▶ **TEXTO DADO**:
----------------

James Kepner, autor que tanto cito por aqui, nos apresenta a noção de estrutura corporal biológica e de estrutura corporal adaptativa. A primeira, refere-se ao que compartilhamos enquanto pessoas: garanto que você também tem músculos, ossos e órgãos. A segunda, comunica a biografia e as narrativas de um corpo atravessado pelo imponderável, pelo sensual, pelos encantos e encontros, pelos desencontros também, negligências e desamparos. Um corpo temperado por circunstâncias tantas e distintas, que dão contorno, volume e tamanho, encharcados de passado, de presente ou futuro.
O que conta um corpo?

----------------

▶ **REGISTROS DE DADOS**:
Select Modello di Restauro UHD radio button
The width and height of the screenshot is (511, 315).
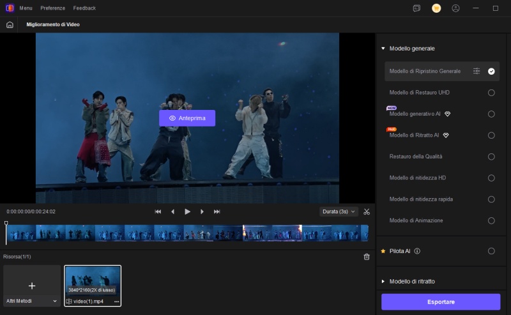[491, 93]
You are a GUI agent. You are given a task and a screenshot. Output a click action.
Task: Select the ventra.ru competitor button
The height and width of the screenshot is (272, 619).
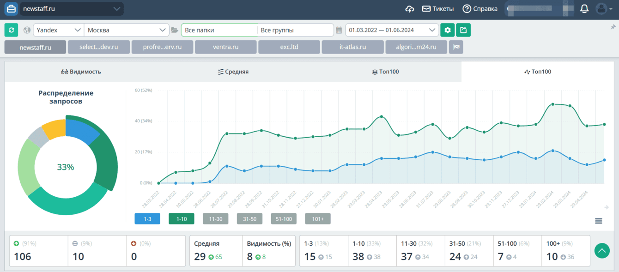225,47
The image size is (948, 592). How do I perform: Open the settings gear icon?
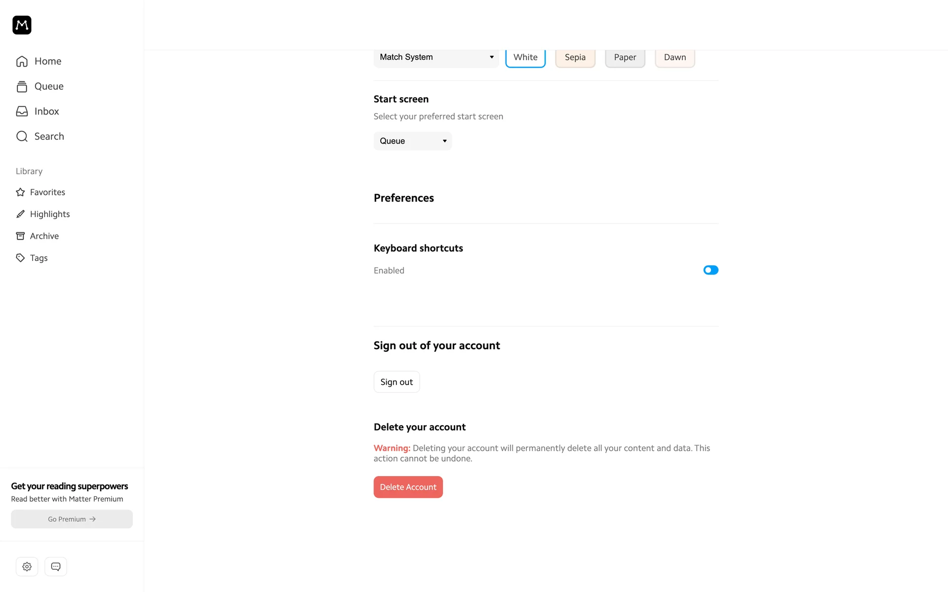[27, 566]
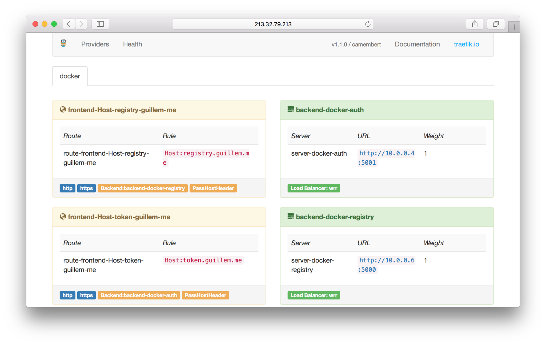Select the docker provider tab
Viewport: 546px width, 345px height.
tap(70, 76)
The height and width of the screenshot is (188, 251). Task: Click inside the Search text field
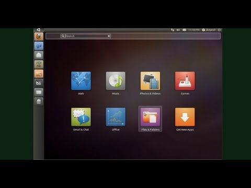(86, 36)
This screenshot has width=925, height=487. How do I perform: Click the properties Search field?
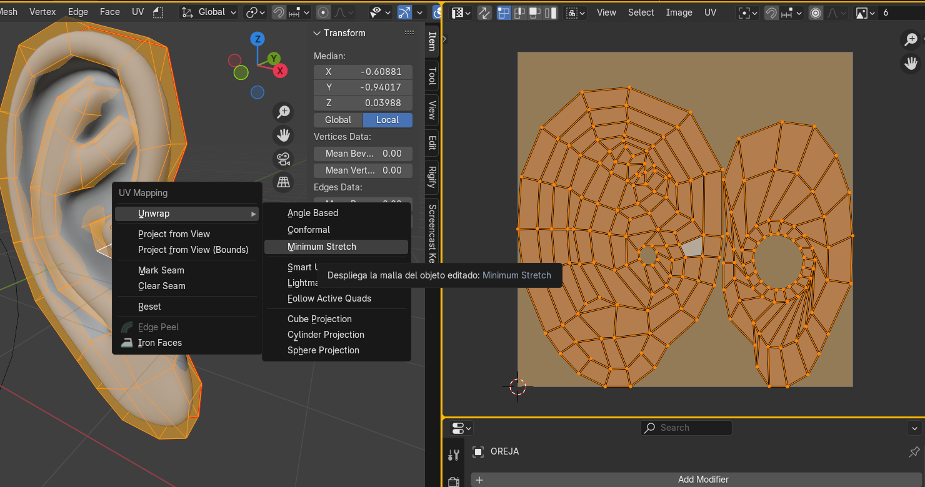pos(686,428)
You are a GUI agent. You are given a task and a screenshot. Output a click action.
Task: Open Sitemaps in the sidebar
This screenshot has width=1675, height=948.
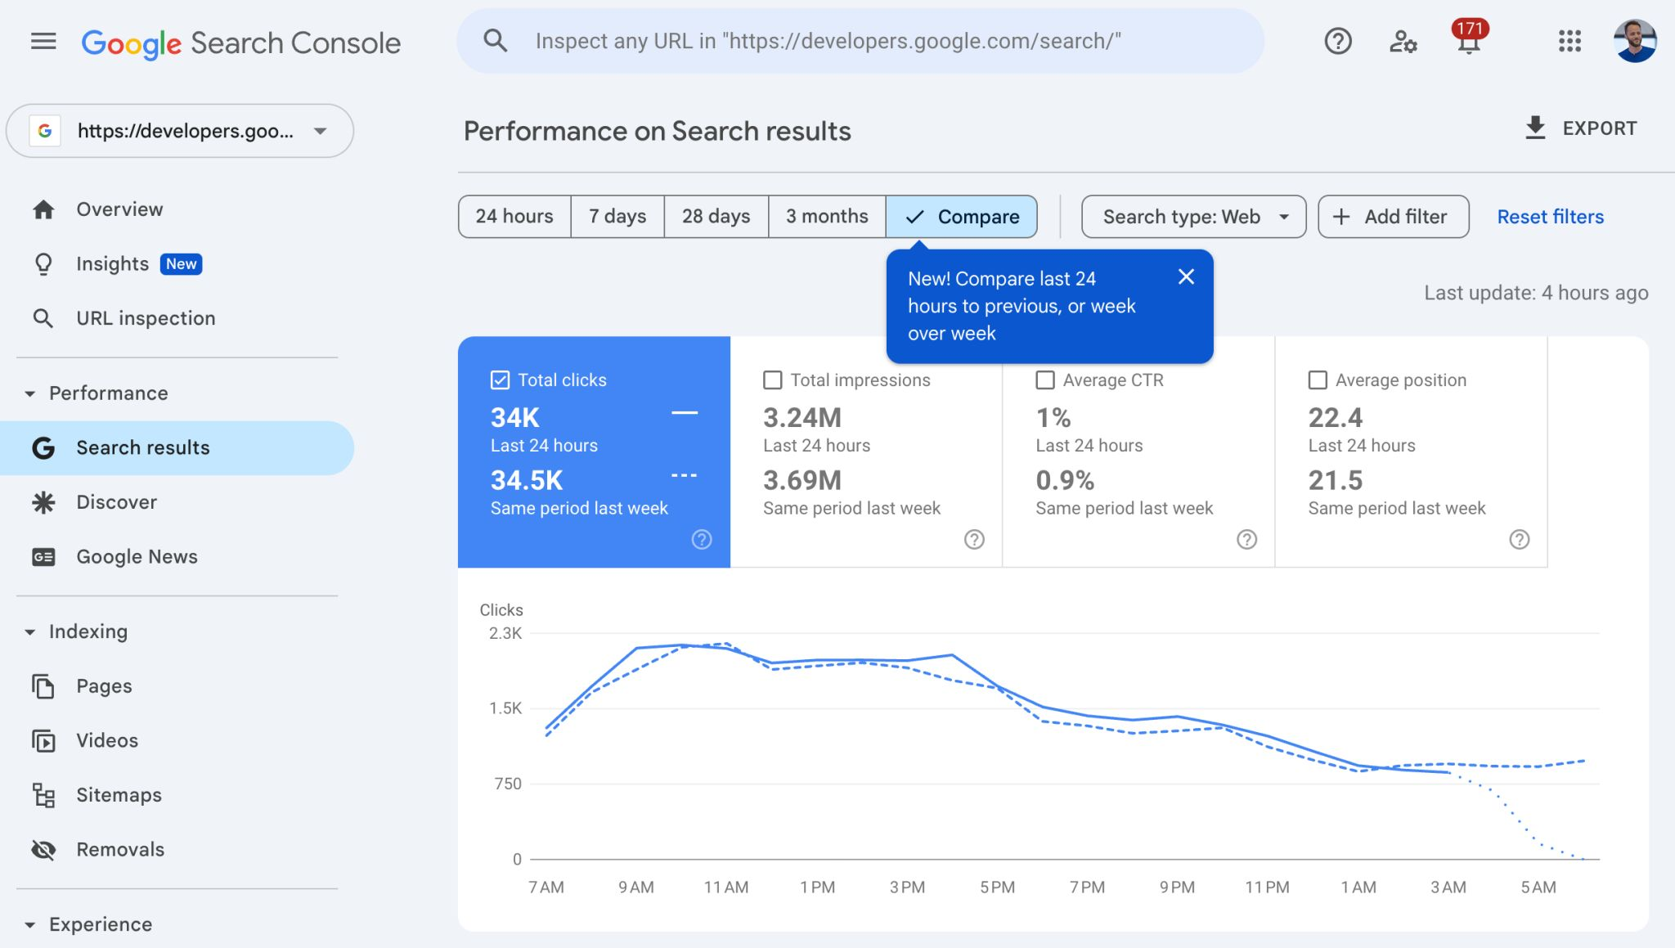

----------------

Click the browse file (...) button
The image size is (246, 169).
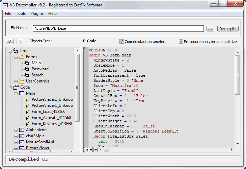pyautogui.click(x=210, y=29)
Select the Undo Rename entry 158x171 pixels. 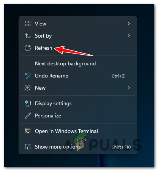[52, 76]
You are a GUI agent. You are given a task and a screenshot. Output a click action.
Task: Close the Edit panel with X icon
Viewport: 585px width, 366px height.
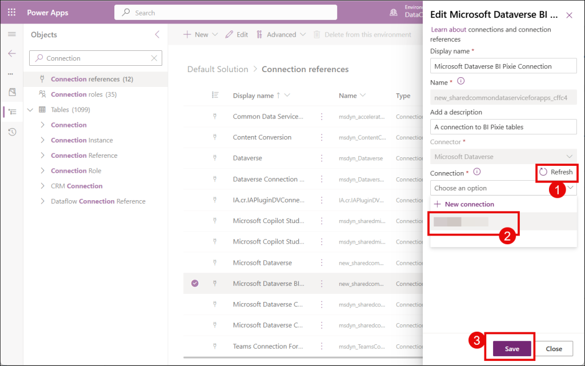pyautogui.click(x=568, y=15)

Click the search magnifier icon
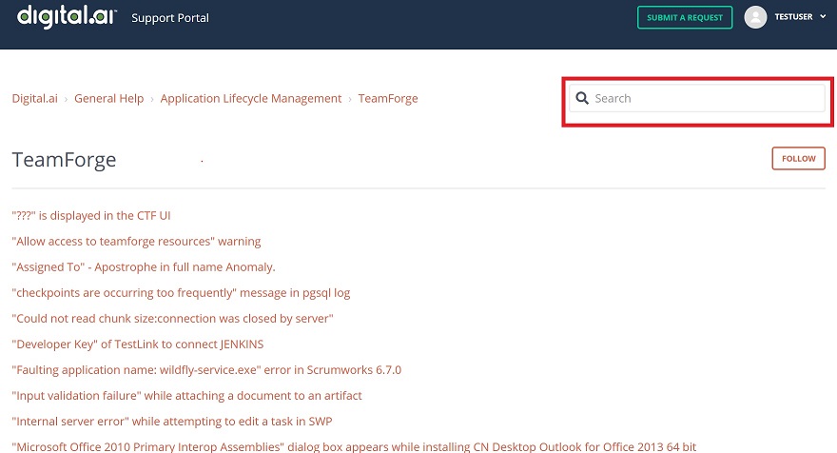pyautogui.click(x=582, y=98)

----------------

▶ **EXERCÍCIO ESCRITO**: Reproduza fielmente o trecho do texto sobre estrutura corporal que se inicia com as palavras "James Kepner, autor" e se encerra em "conta um corpo?". A listagem não tem relação alguma com o texto sobre estrutura corporal.

▶ **RESPOSTA**:
James Kepner, autor que tanto cito por aqui, nos apresenta a noção de estrutura corporal biológica e de estrutura corporal adaptativa. A primeira, refere-se ao que compartilhamos enquanto pessoas: garanto que você também tem músculos, ossos e órgãos. A segunda, comunica a biografia e as narrativas de um corpo atravessado pelo imponderável, pelo sensual, pelos encantos e encontros, pelos desencontros também, negligências e desamparos. Um corpo temperado por circunstâncias tantas e distintas, que dão contorno, volume e tamanho, encharcados de passado, de presente ou futuro.
O que conta um corpo?